◆ Activity
Exact copy, pictures excluded: print the lines from the one with "Image resolution: width=1908" through the final line of the records.

◆ Information shown
※ ※ ※

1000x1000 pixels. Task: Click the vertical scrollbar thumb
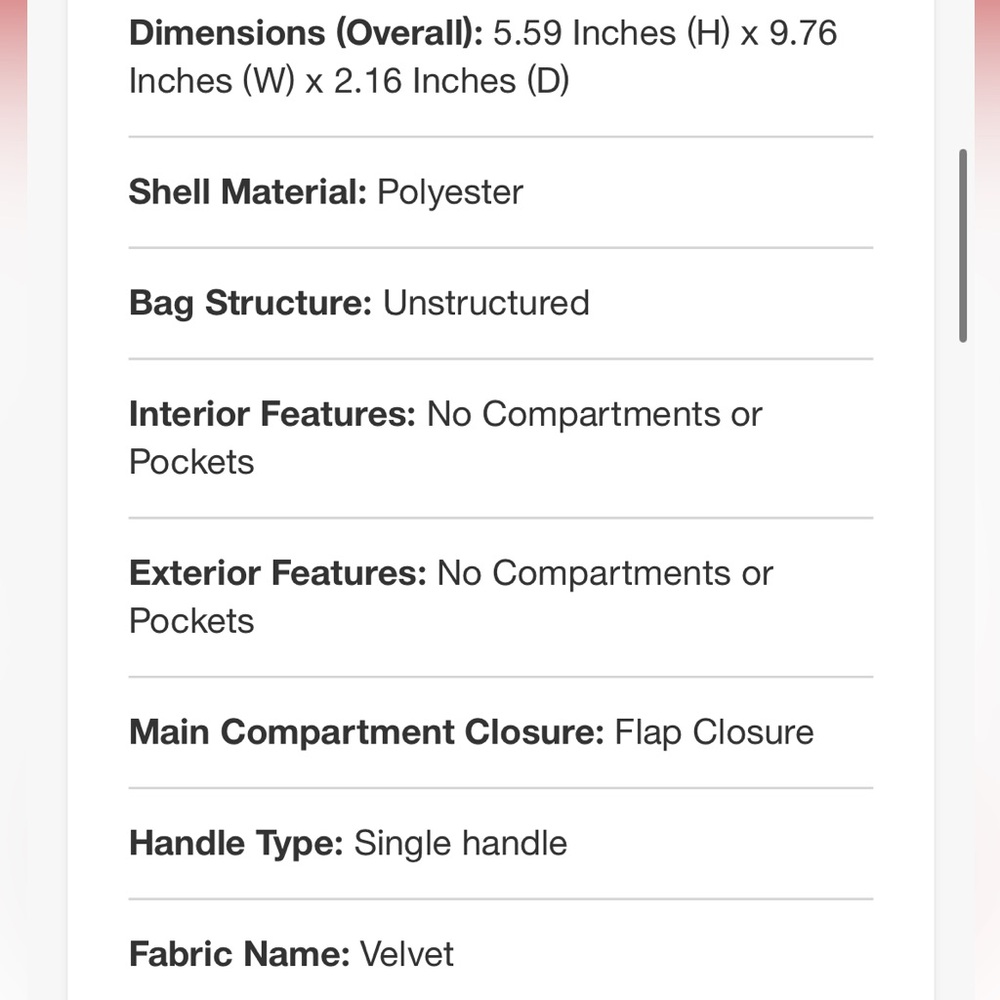[x=963, y=245]
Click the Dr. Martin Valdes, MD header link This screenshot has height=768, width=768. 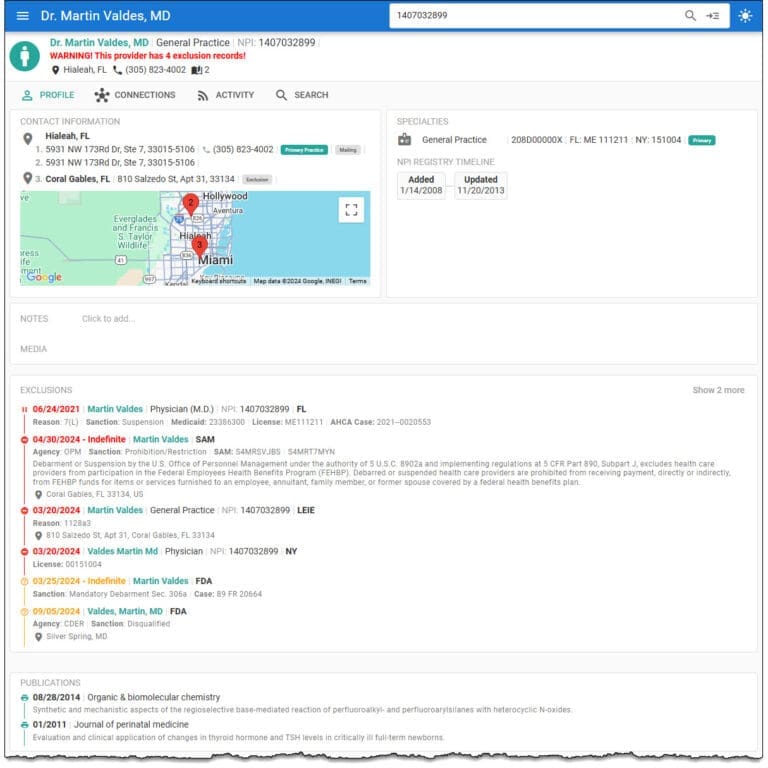pyautogui.click(x=99, y=43)
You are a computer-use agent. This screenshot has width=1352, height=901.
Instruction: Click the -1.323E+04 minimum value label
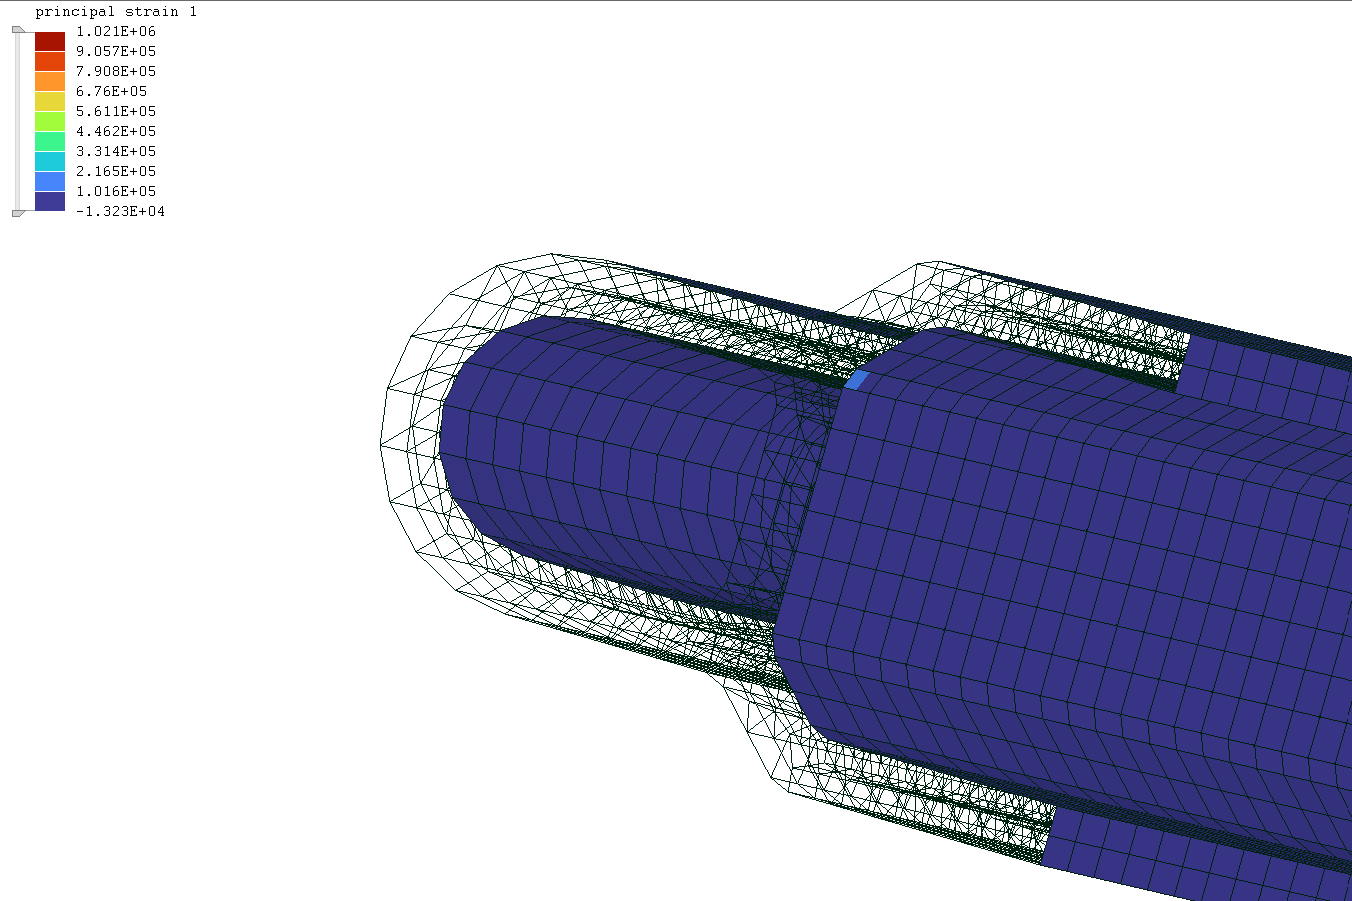(x=120, y=211)
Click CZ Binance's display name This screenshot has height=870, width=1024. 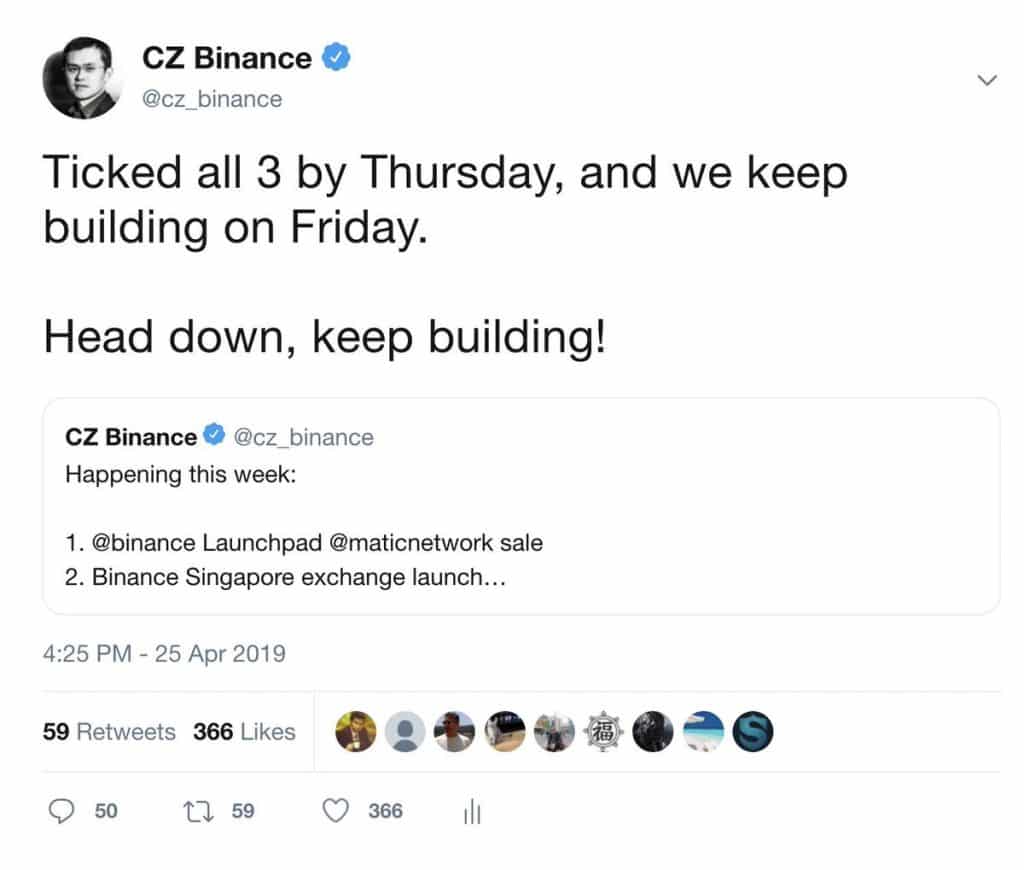(227, 57)
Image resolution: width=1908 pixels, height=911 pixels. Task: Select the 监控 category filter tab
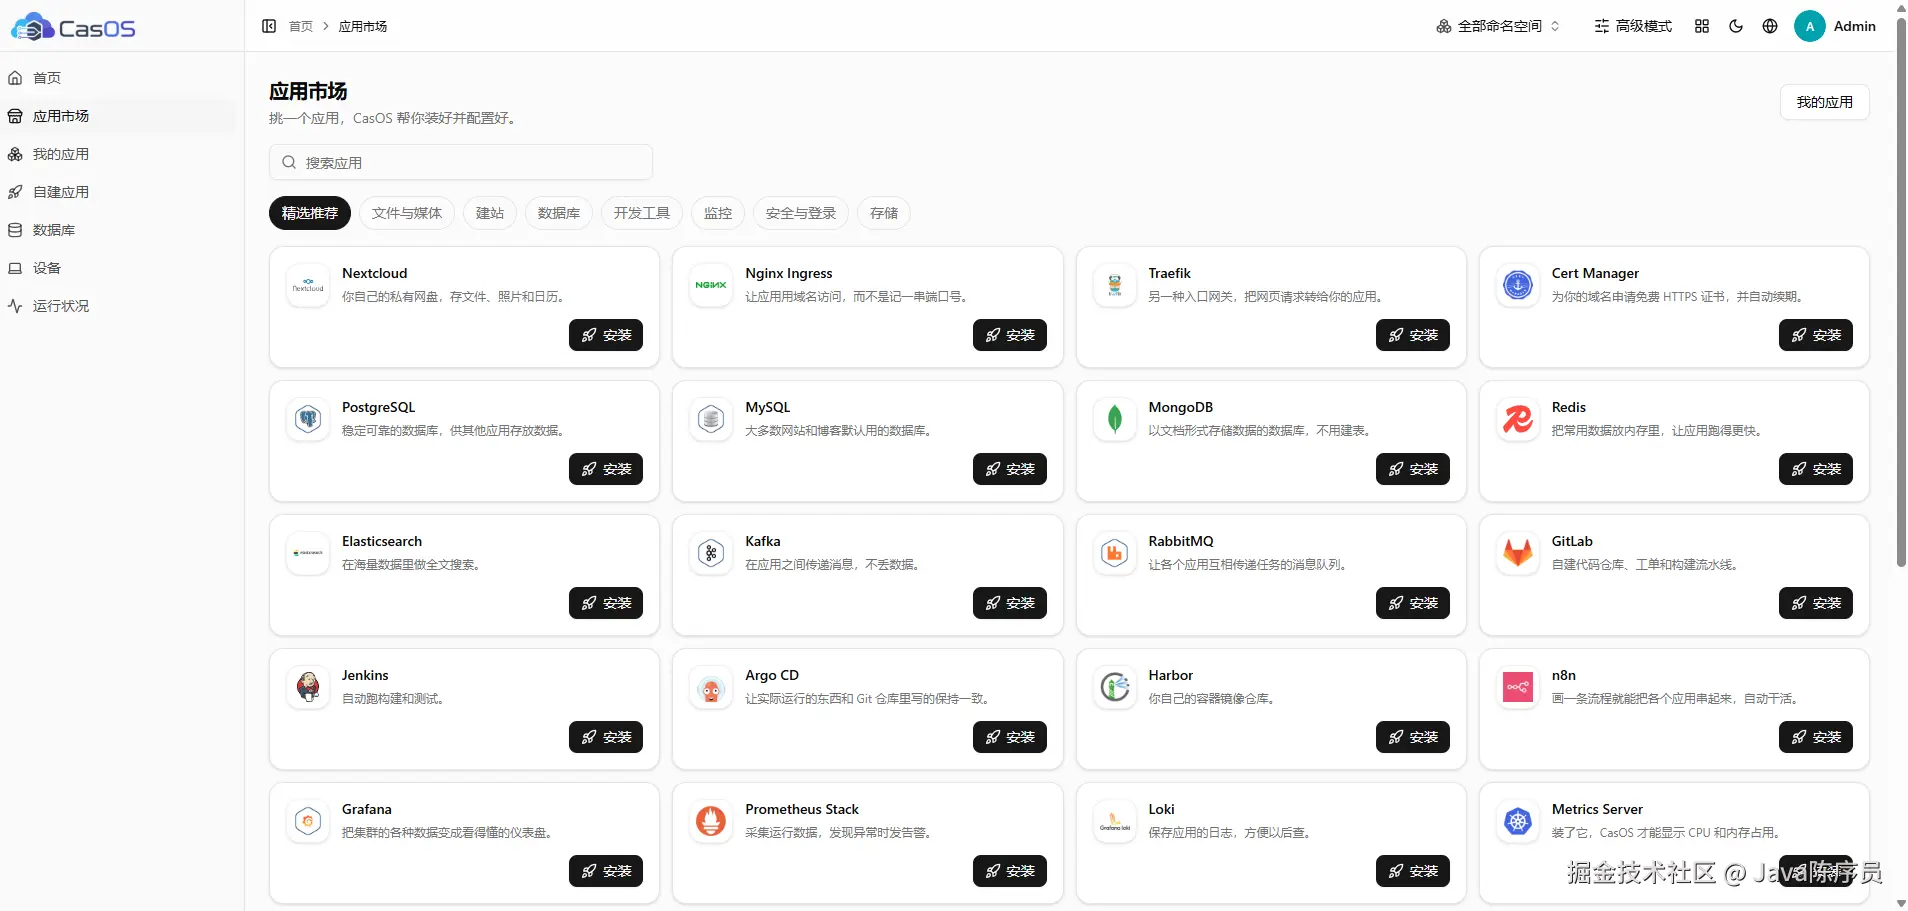pyautogui.click(x=718, y=213)
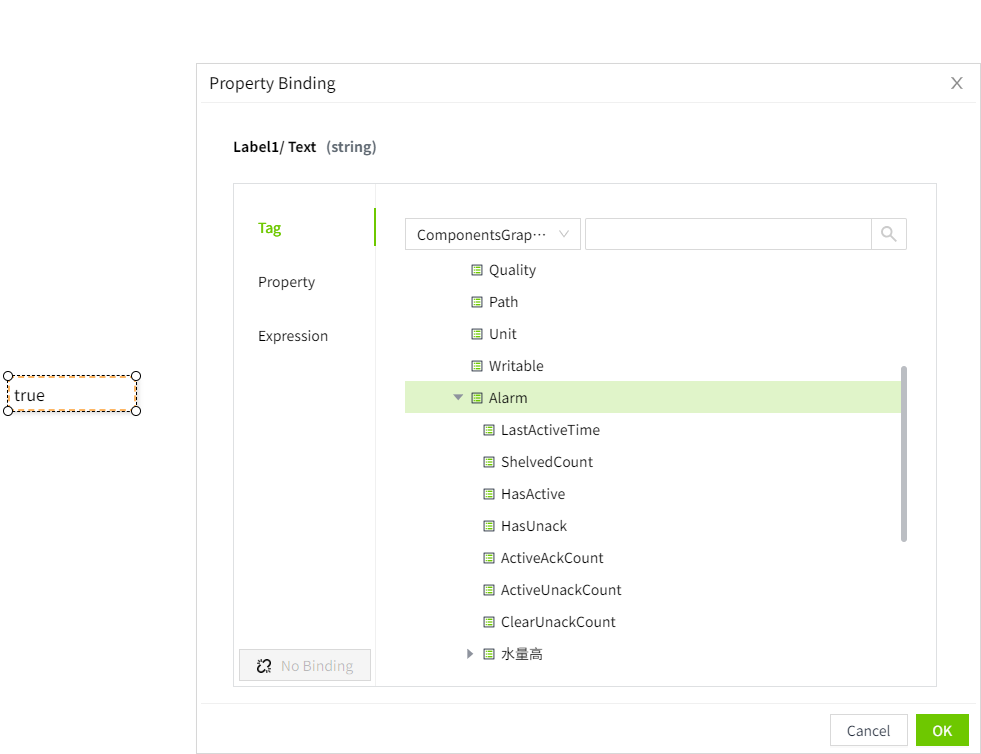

※ ※ ※

◆ Reply
Image resolution: width=1908 pixels, height=911 pixels. Task: Select the 监控 category filter tab
pyautogui.click(x=718, y=213)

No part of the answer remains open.